**PASSAGE SHOWN**
----

Currawong has had these arguments with me several times, it's old hat. Anytime I say that playing by ear is a better way to learn than from a score, she'll chime in with some snippet comment.

Why does one way have to be better than the other? To me it is apples and oranges.

For improvisation, regardless of how you gain the knowledge to do it, nothing written down is going to do the job. I think we all know that. That goes all the way back to Bach. If you give someone a possible short theme and ask him to improvise a fugue, that may sound totally different than a jazz improv, but the idea is really quite close. The brain-power required is high (I would say enormous when done well.) I can't improvise in jazz, and I also can't make up a fugue on the spot. Those I know who can do these things awe me, but I also have a different personality. I am most interested in composing and arranging, and I like to write down my ideas. It's a different process, but I doubt people would say that it is not creative. It's just a different mindset. The jazz I listen to is lean, well-thought out, perhaps more thoughtful and less impressive. That's just my personality.

I remember going to a gig where one of my friends was playing, and he said he was very nervous because of "my knowledge". He thinks that I know more than he does. He does not read music. He's heard me play, and he would like to be able to do what I do. I must have spent a good half hour saying, "But Billy, I can't do what YOU do. You do stuff I don't fully understand, stuff that sounds cool to me, and I wish I could absorb those skills and add it to what I can do."

To me being able to read a score at sight, as well as possible, is something that I value and use. I love it when a student brings in something, something I have never seen, then I nail it and shock the student by saying that I have never heard it. Sometimes that means reading the notes, exactly as they are. This is for something more thoughtful and very well arranged. Other times it means scanning the music and changing things on the spot, sensing the style and what can be added or changed. I also have students play things for me they have made up, asking me, "What am I doing?" In that situation I'm very happy that my hearing allows me to duplicate what they do, but I also love being able to notate it on the spot, if necessary, then talk about what else we might do with it.

----

**SUPPLIED INFORMATION**

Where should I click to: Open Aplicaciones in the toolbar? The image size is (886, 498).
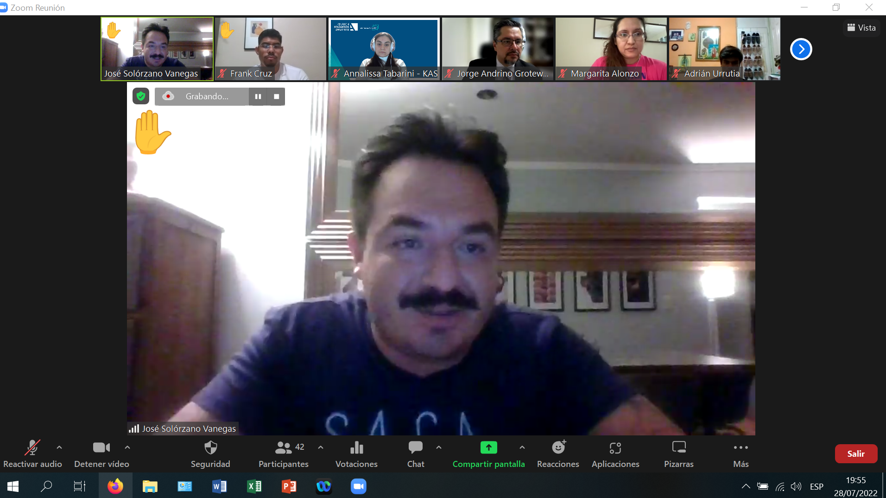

----

Copy out the whole post above on playing by ear versus reading from a score, word for word and with nothing left out.

**RESULT OF THIS TASK**
Currawong has had these arguments with me several times, it's old hat. Anytime I say that playing by ear is a better way to learn than from a score, she'll chime in with some snippet comment.

Why does one way have to be better than the other? To me it is apples and oranges.

For improvisation, regardless of how you gain the knowledge to do it, nothing written down is going to do the job. I think we all know that. That goes all the way back to Bach. If you give someone a possible short theme and ask him to improvise a fugue, that may sound totally different than a jazz improv, but the idea is really quite close. The brain-power required is high (I would say enormous when done well.) I can't improvise in jazz, and I also can't make up a fugue on the spot. Those I know who can do these things awe me, but I also have a different personality. I am most interested in composing and arranging, and I like to write down my ideas. It's a different process, but I doubt people would say that it is not creative. It's just a different mindset. The jazz I listen to is lean, well-thought out, perhaps more thoughtful and less impressive. That's just my personality.

I remember going to a gig where one of my friends was playing, and he said he was very nervous because of "my knowledge". He thinks that I know more than he does. He does not read music. He's heard me play, and he would like to be able to do what I do. I must have spent a good half hour saying, "But Billy, I can't do what YOU do. You do stuff I don't fully understand, stuff that sounds cool to me, and I wish I could absorb those skills and add it to what I can do."

To me being able to read a score at sight, as well as possible, is something that I value and use. I love it when a student brings in something, something I have never seen, then I nail it and shock the student by saying that I have never heard it. Sometimes that means reading the notes, exactly as they are. This is for something more thoughtful and very well arranged. Other times it means scanning the music and changing things on the spot, sensing the style and what can be added or changed. I also have students play things for me they have made up, asking me, "What am I doing?" In that situation I'm very happy that my hearing allows me to duplicate what they do, but I also love being able to notate it on the spot, if necessary, then talk about what else we might do with it.